Required work - Nothing should appear in the answer except the lines from the one with "Viewport: 640px width, 415px" through the end of the listing below, transcribed exactly and without pictures.

Records for this task -
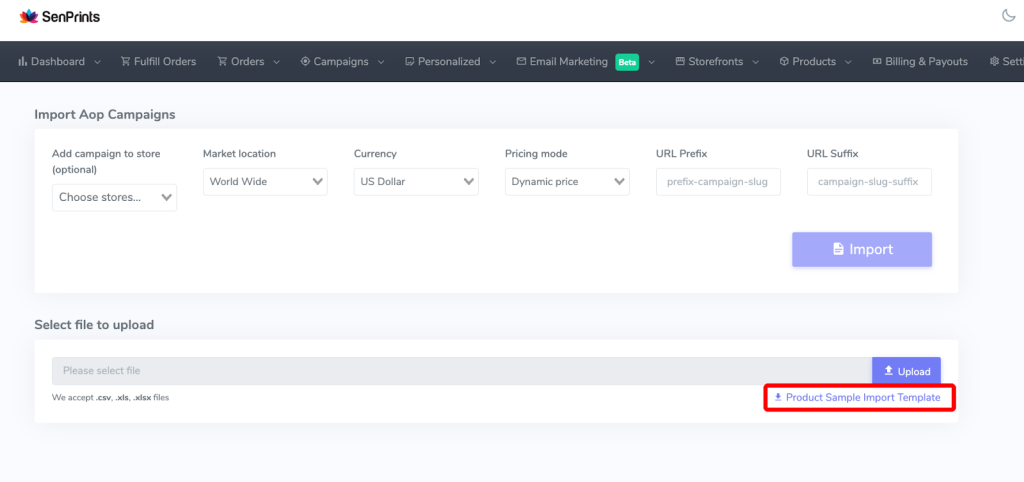The image size is (1024, 482).
Task: Click the Storefronts shop icon
Action: pos(680,61)
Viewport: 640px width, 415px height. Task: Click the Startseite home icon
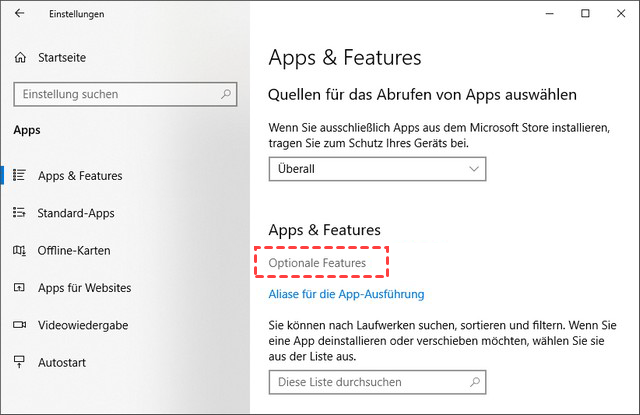[21, 59]
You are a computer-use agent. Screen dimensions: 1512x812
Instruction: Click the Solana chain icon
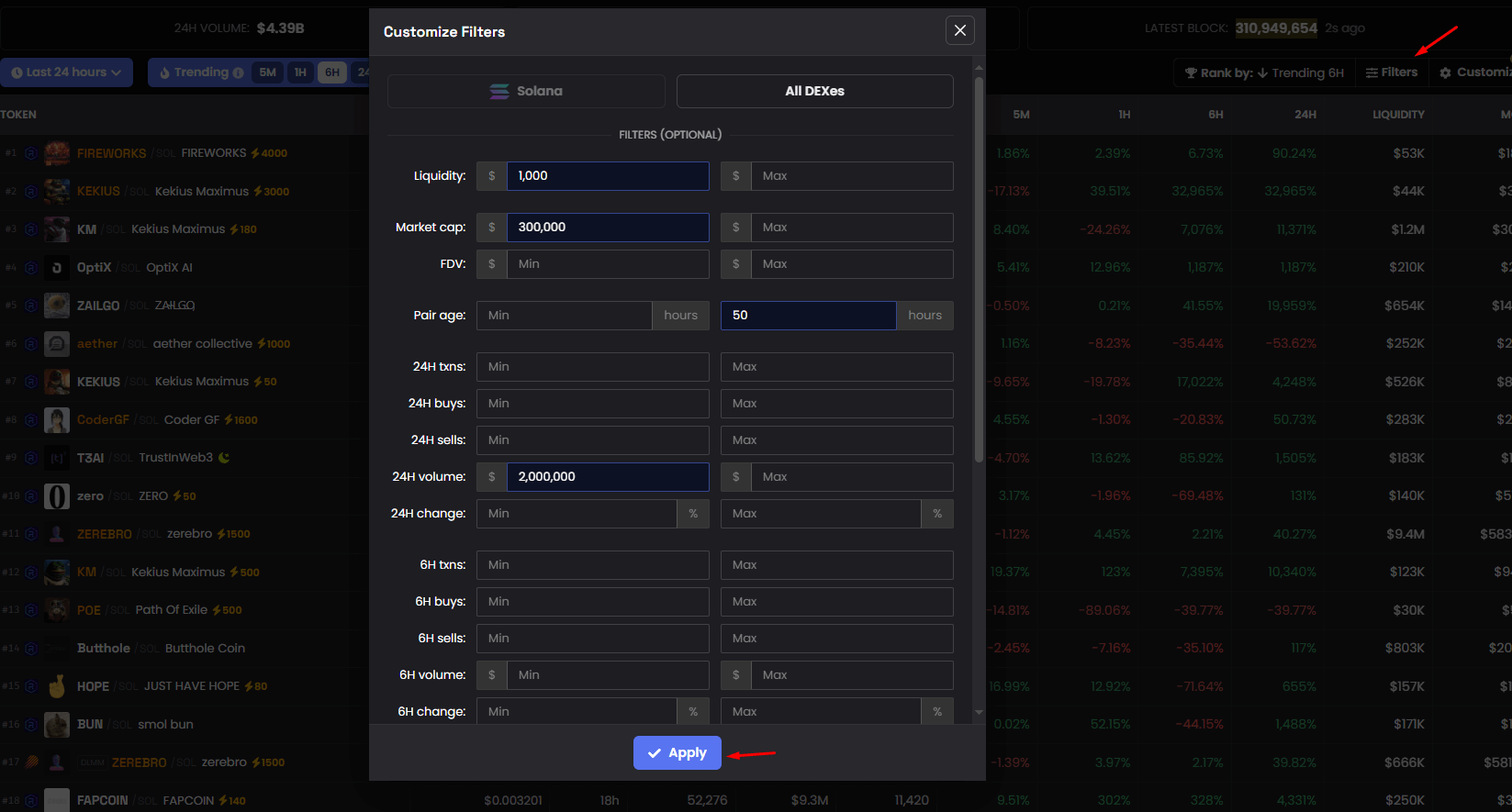(x=499, y=91)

Solution to this exercise -
Viewport: 640px width, 415px height. Task: Click the Startseite home icon
[21, 59]
You are a computer-use agent. Screen dimensions: 1512x812
Instruction: Click the Solana chain icon
(x=499, y=91)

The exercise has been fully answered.